Print version ISSN 0003-2573

Anál. Social  no.210 Lisboa Mar. 2014

 

Questionando o social - A propósito do Homo Academicus de P. Bourdieu

Ruy Llera Blanes*

*Faculty of Social Sciences, Department of Social Anthropology, University of Bergen, Postboks 7802, N-5007 Bergen, Norway. E-mail: ruy.blanes@gmail.com

 

Em Homo Academicus, Pierre Bourdieu apresenta uma análise das condições históricas de produção do conhecimento científico entre 1968 e 1988 na França. Desde então, grandes mudanças ocorreram no sistema universitário a nível global e, em especial, no sistema de investigação científica. Por relação a Portugal hoje, quais seriam para si as grandes questões a levantar para a realização de um esforço semelhante?

 

Tal como o resto da sua obra, o projeto Homo Academicus de Pierre Bourdieu caracteriza-se pela sua “integralidade”, isto é, pela permanente interligação, no mesmo pensamento, dos problemas teóricos, metodológicos e práticos ligados ao conhecimento sociológico.

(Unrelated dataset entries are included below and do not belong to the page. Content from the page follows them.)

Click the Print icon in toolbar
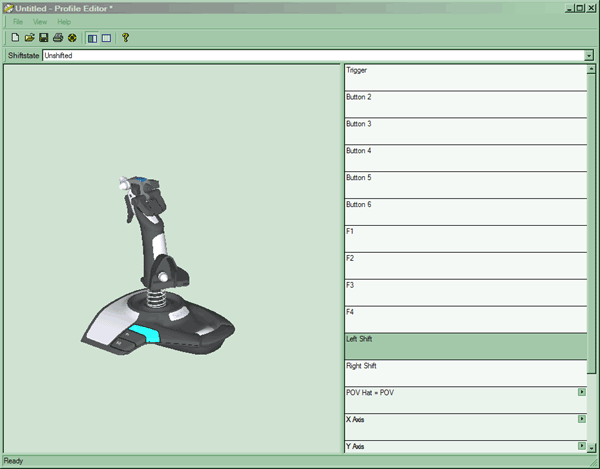 coord(58,38)
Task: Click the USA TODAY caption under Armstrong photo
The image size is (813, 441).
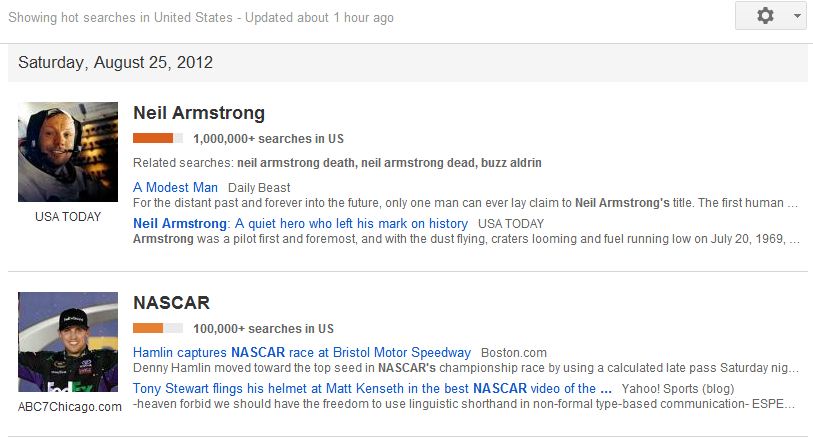Action: pos(68,217)
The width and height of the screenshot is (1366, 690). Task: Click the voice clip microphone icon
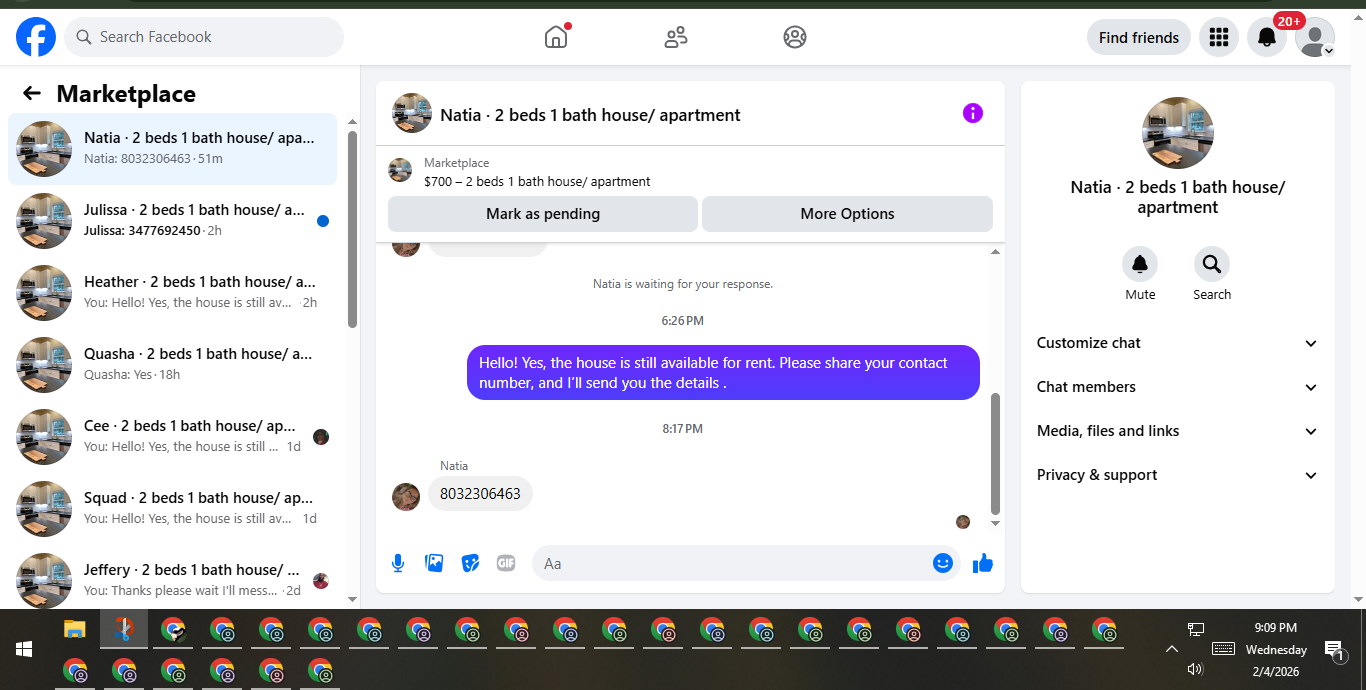pyautogui.click(x=398, y=563)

Aplicando essa máxima, e o desafio de Bourdieu de fazer uso da mesma reflexividade (“participação objetificadora”) para “exoticizar o doméstico” (1984, p. xi), respondo ao desafio lançado pelos editores da Análise Social de participar numa reflexão crítica sobre as condições da prática científica a partir de uma disciplina – a antropologia social e cultural – que é permanentemente colocada nas margens do sistema científico em Portugal.

Enquanto alguém que passou pelo “sistema” de investigação científica em Portugal – como bolseiro de investigação, candidato a e membro de projetos, membro da direção de associação profissional, autor, subscritor de petições, “preenchedor” de curricula na internet, etc. –, e que entretanto foi forçado a sair desse sistema, e até do país por falta de alternativas (ou de qualidade, dependendo do ponto de vista), não deixo de sentir alguma frustração quando olho, a partir do outro lado da Europa, para o lugar que até há bem pouco tempo era o meu espaço de trabalho, convivência e sobrevivência.

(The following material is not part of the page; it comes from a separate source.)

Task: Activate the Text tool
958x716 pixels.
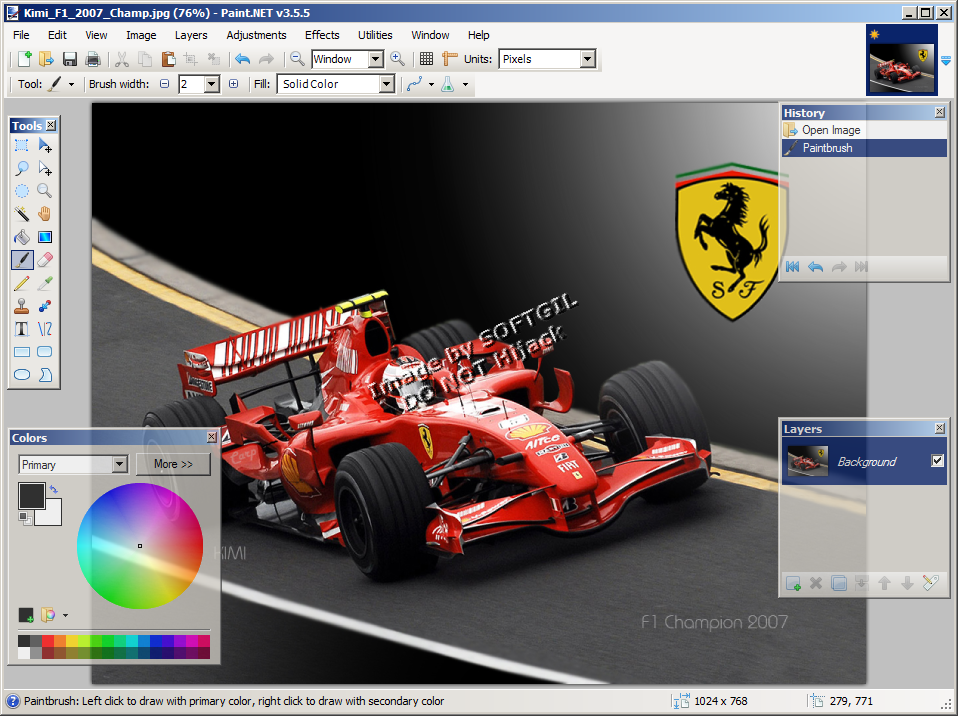Action: point(21,329)
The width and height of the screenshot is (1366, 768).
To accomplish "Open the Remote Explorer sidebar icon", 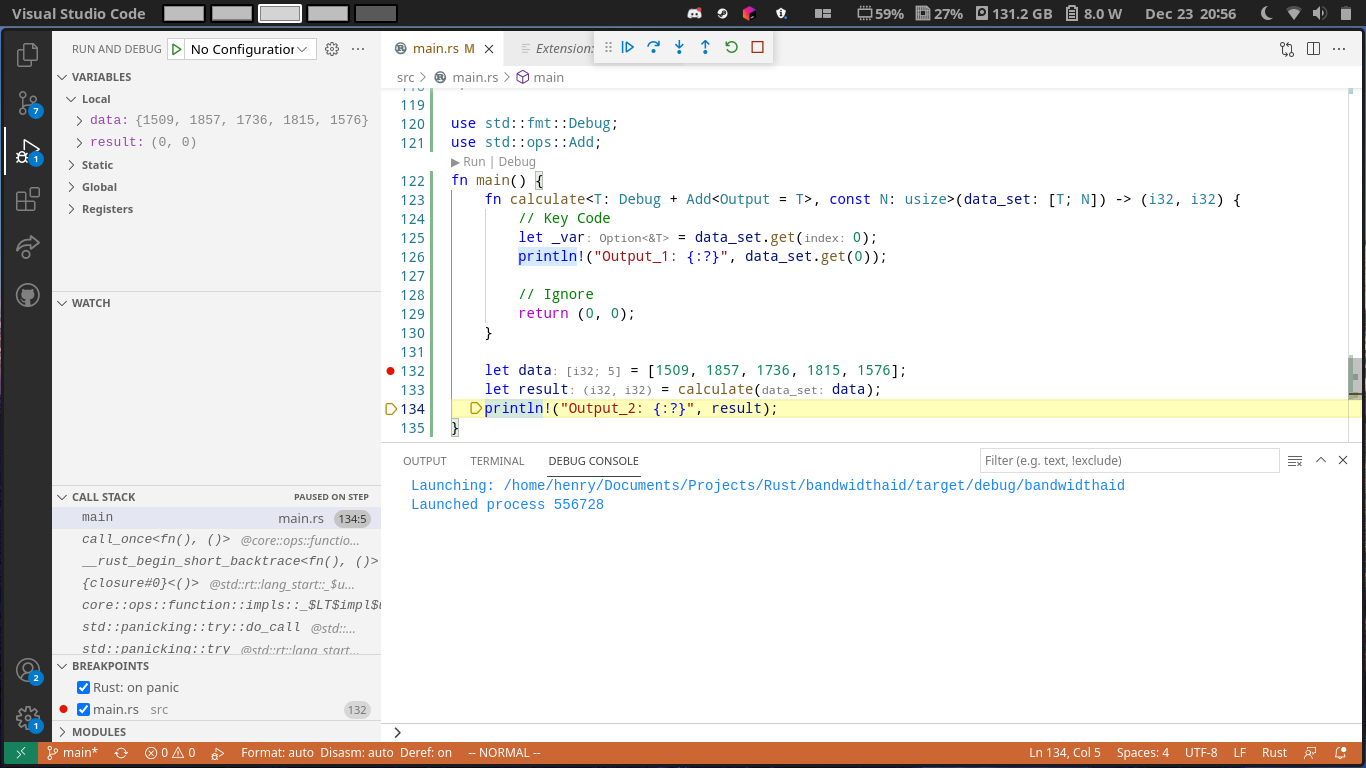I will tap(27, 247).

Procuro, em qualquer caso, evitar uma crítica às estratégias políticas que determinaram o “sistema”, porque os seus erros e perversões são por demais conhecidos e explicitados pelos meus colegas. Prefiro focalizar-me aqui, também à moda de Bourdieu, no “campo”, isto é, nas relacionalidades e dinâmicas detetáveis na investigação científica em Portugal, fazendo-o com base na minha disciplina, mas certo de que aquilo que deteto não lhe será exclusivo – antes pelo contrário.

Uma das características mais evidentes do campo académico antropológico português é aquilo que Bourdieu referia como a desconexão entre o conhecimento académico e o conhecimento prático. Ou, noutras palavras, o facto de, apesar de estarmos todos convencidos da importância da nossa “mensagem”, o conhecimento académico raramente sair da academia e participar em círculos mais abrangentes de reflexão, debate e ação. Poderemos eventualmente equacionar causas endémicas para tal facto, como a desadequação do discurso antropológico relativamente aos formatos e estilos dos jornalistas e veiculadores de opinião em Portugal, pouco dados a respostas relativistas ou complexificadoras. Também poderíamos equacionar causas estruturais, como o histórico equívoco sobre o tipo de conhecimento que a antropologia social e cultural produz, equívoco que se perpetua tanto nos media como nos meios académicos e políticos.

No entanto, prefiro encontrar explicações para este fenómeno dentro do próprio campo, identificando aquilo a que posso chamar “desterritorialização institucional”. A principal observação que recolho junto de colegas antropólogos estrangeiros que têm ou tiveram a oportunidade de trabalhar em Portugal é a de que não existe um “local de encontro” dos antropólogos, nem tanto a nível geral, mas sobretudo ao nível de cada instituição ou centro de investigação, um espaço ou momento de interação mais ou menos espontânea entre colegas de profissão e disciplina. Isto, a meu ver, está relacionado com dois fatores interligados: o corporativismo assumido, implícita ou explicitamente, por muitos antropólogos em Portugal, seja graças a um habitus que é mais um “hábito”, uma rotina individualizante de (não) circulação, seja graças a um processo de transformação de uma vocação académica numa vocação de funcionalismo público. Como resultado, este corporativismo simultaneamente afasta as instituições umas das outras (fenómeno a que vulgarmente chamamos “capelinhas”) e impede o acesso de gerações mais jovens de antropólogos à construção e evolução da própria disciplina, mantendo-as na marginalidade e precariedade laboral. Ao mesmo tempo, impede uma consciência do coletivo para além da própria instituição (ou mesmo dentro da mesma) e produz um tipo de participação política que é, na maior parte dos casos, meramente “reativa” e em resposta a “crises”.

Invariavelmente, as críticas que emergem em relação à falta de oportunidades laborais na antropologia em Portugal apontam para aquele que é o principal criador de emprego científico: a Fundação para a Ciência e Tecnologia. Essas críticas são necessariamente fundamentadas, porquanto a FCT é, do ponto de vista histórico, a autoridade interlocutora com o Estado (num país onde a investigação ainda é maioritariamente pública) e produtora do espaço social onde nos movemos. No entanto, o habitus académico acima descrito também foi partícipe na definição da política científica que produziu essa marginalidade e precariedade, ao fazer prevalecer o corporativismo acima descrito sobre um coletivismo mais abrangente. Neste sentido, pensando outra vez como Bourdieu numa “etnografia institucional”, apercebemo-nos de que, para além das clássicas rivalidades interdisciplinares – seja entre a antropologia e a sociologia, entre as ciências sociais e exatas, entre a antropologia social e a biológica, etc. –, subsistem lógicas intradisciplinares de disputa interna, dentro dos departamentos e centros de investigação, que impedem o desenvolvimento de uma consciência colectiva.